Comic Relief, which raised a record £68m from its biennial Sport Relief campaign in March, said it had streamlined its application process to ensure organisations could apply for funding as easily as possible and that smaller organisations were better supported.
Judith McNeill, grants director at Comic Relief, told Third Sector that for some of its initiatives charities would be able to submit their funding proposals in note form and only those organisations believed to be in with a good chance of being funded would be asked to provide more details.
In some other cases, applicants would be encouraged to apply on their mobile phones, she said.
McNeill said that some programmes would be open for applications from today, but others would not open until the summer or later.

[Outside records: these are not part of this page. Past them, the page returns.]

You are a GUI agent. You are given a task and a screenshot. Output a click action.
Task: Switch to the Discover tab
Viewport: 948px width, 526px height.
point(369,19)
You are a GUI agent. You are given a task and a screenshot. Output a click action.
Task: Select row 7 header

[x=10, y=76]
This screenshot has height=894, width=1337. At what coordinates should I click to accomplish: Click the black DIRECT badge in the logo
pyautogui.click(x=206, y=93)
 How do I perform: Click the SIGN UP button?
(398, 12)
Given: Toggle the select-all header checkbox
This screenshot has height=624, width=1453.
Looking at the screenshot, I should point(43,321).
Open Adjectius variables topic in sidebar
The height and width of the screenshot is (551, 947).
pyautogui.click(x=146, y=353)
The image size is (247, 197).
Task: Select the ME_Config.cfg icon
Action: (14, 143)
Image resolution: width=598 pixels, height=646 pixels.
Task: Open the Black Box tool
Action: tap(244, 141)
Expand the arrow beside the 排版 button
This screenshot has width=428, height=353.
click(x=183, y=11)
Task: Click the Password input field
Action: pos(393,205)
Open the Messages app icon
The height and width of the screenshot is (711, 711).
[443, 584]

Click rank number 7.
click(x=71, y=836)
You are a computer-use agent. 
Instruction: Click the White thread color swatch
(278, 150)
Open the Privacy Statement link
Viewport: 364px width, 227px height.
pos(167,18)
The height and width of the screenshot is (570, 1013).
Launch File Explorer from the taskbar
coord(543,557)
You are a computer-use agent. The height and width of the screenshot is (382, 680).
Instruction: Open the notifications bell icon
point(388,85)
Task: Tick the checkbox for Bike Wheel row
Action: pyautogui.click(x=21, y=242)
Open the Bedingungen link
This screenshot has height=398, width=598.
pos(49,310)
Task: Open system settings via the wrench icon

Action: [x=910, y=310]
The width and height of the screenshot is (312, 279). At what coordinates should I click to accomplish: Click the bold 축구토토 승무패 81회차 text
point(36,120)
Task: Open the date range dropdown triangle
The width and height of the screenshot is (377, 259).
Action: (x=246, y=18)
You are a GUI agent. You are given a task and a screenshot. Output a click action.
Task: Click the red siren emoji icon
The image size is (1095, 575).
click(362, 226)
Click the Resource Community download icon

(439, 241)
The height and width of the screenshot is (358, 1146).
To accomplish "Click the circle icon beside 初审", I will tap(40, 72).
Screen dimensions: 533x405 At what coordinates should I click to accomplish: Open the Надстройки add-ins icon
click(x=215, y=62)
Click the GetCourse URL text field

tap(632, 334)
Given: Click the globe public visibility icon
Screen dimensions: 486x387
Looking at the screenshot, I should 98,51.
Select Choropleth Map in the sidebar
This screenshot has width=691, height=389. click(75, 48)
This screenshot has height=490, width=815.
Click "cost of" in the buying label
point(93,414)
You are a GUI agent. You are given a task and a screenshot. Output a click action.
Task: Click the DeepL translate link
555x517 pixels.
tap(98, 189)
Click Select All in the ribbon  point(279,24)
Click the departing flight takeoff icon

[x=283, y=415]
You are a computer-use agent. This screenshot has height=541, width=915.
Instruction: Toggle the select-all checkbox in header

"We’re looking at a rolling programme of initiatives," she said. "This is different from our old strategy – we had a very fixed strategy of themes that opened for fixed periods of time."
She said Comic Relief was developing a core funding programme that it believed would be of interest to smaller and medium-sized organisations in need of support with their running costs. She said this would be publicised on the funder’s website in June.
McNeill said that 40 per cent of the funding raised through the charity’s biennial Red Nose Day appeal would be allocated to organisations active in the UK, with the remainder going to those active in Africa. The funds from Sport Relief are equally split between the UK and overseas, which consists of Africa, Asia and Latin America.
When considering applications, she said, Comic Relief would focus in particular on applicants’ governance arrangements, their track records, their relationships with other organisations in their field and their understanding of the communities in which they worked. "They also need to have a passion for enabling the people they are working with to have their own voices," she said.
Comic Relief received more than 2,000 applications for funding and awarded 393 new grants in 2014/15 – 281 in the UK and 112 overseas. McNeil said the success rate varied depending on an organisation’s area of work from about one in four to one in 15.